### [Belge Bölümü]
====
Diyanet İşleri Başkanlığı 2024 Kastamonu Ramazan İmsakiyesini yayımladı. Müslüman aleminin oruç ibadetini yerine getirdikleri Ramazan ayı bu yıl 11 Mart 2024 Pazartesi günü tutulacak oruç ile başlayacak ve 9 Nisan Salı günü tutulan oruç ile sona erecek.
Ramazan ayı, Kameri Takvime göre dokuzuncu aydır. İslâmda yılın en kutsal ayı olarak kabul edilmiştir. Çünkü yüce kitabımız Kur’an-ı Kerim bu ayda nâzil olmaya başlamış, İslâmın beş temel direğinden biri olan orucun bu ayda tutulması emredilmiştir.
====
### [Sağlanan Veriler]
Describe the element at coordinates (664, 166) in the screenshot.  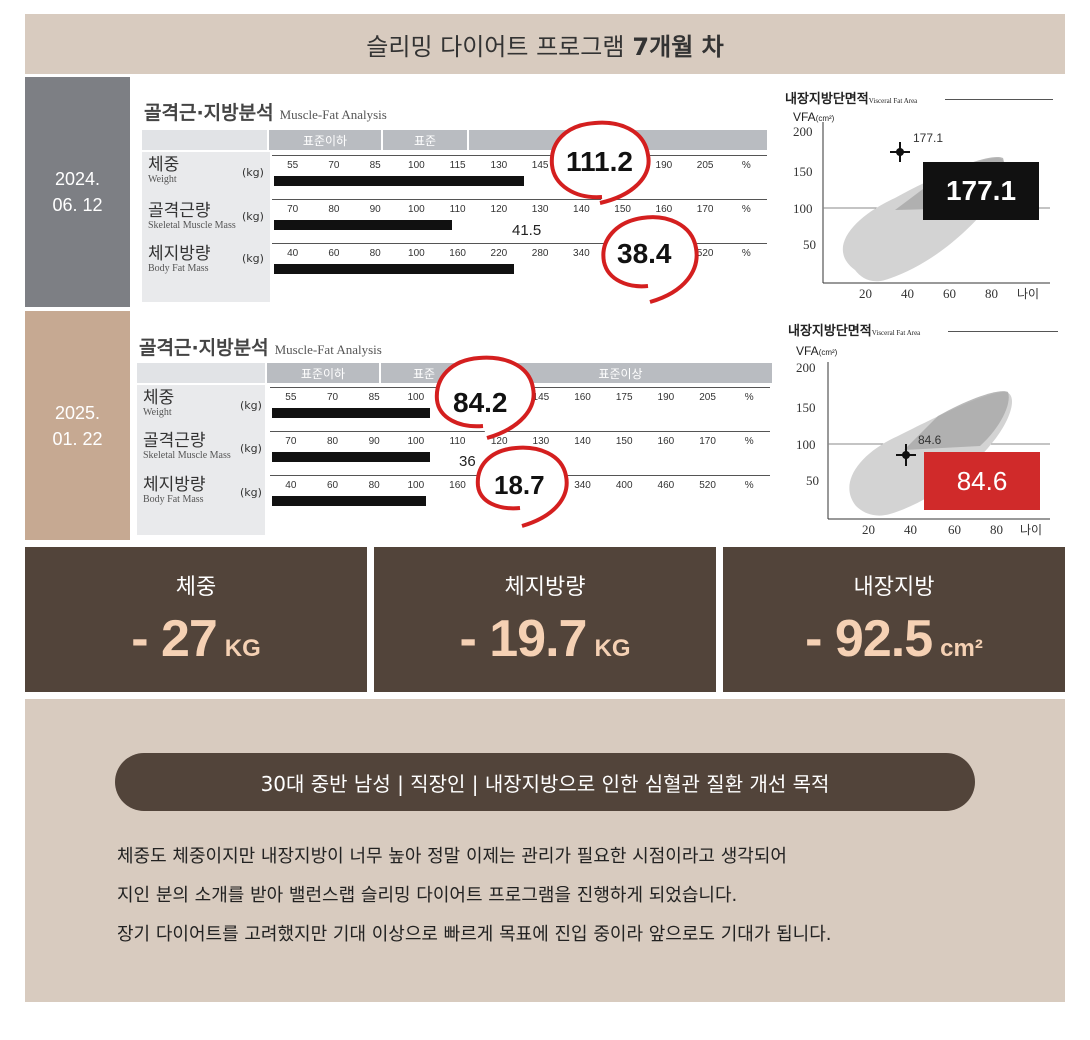
I see `tick-label: 190` at that location.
====
### [Çözülecek Problemler]
1. Aşağıdaki ifadeler Ramazan ayıyla ilgili metne uyuyor mu? (a) 2024 Ramazan ayı, 11 Mart Pazartesi günü tutulacak oruçla başlıyor. (b) Ramazan, Kameri Takvime göre onuncu aydır. (c) Kur'an-ı Kerim bu ayda nâzil olmaya başlamıştır. Her biri için evet ya da hayır deyin ve metinden belirleyici sözleri aynen aktarın.
2. Ramazan ayını anlatan metnin son cümlesinden sonra gelecek bölümü yazarak metni tamamlayın.

### [Cevap Anahtarı]
1.
(a) Evet: "bu yıl 11 Mart 2024 Pazartesi günü tutulacak oruç ile başlayacak"
(b) Hayır: "Ramazan ayı, Kameri Takvime göre dokuzuncu aydır."
(c) Evet: "yüce kitabımız Kur’an-ı Kerim bu ayda nâzil olmaya başlamış"

2.
Ramazan; rahmet, mağfiret, bolluk ve bereket ayıdır. İçinde bin geceden daha hayırlı olan Kadir Gecesi bulunur. Bu ayda rahmet kapıları ardına kadar açılır. Şeytanlar zincire vurulur. Müslümanlar senenin en mübarek günlerini yaşar, ibadetlere koyulurlar. Ramazan ayı hilâlin görülmesi ile başlar. Genellikle yirmidokuz, bazan da otuz gün devam eder. 2024 yılında ise Ramazan ayı 30 gün tutulacak. Bu süre içinde gücü yetenlerin oruç tutması farzdır. Hicri takvim bir ay takvimi olduğu için yıllar güneş temelli miladi takvimden 11-12 gün kısadır. Bu nedenle Ramazan Bayramı her sene bir önceki seneden 11-12 gün daha erken kutlanır.
İFTAR DUASI
اَللّهُمَّ لَكَ صُمْتُ وَ بِكَ آمَنْتُ وَ عَلَيْكَ تَوَكَّلْتُ وَ عَلَى رِزْقِكَ أَفْطَرْتُ
Okunuşu: Allahumme leke sumtu ve bike amentu ve aleyke tevekkeltu veala rizkike eftertu.
Anlamı: Allah’ım! Senin için oruç tuttum, sana inandım, sana dayandım, Senin verdiğin rızıkla orucumu açtım.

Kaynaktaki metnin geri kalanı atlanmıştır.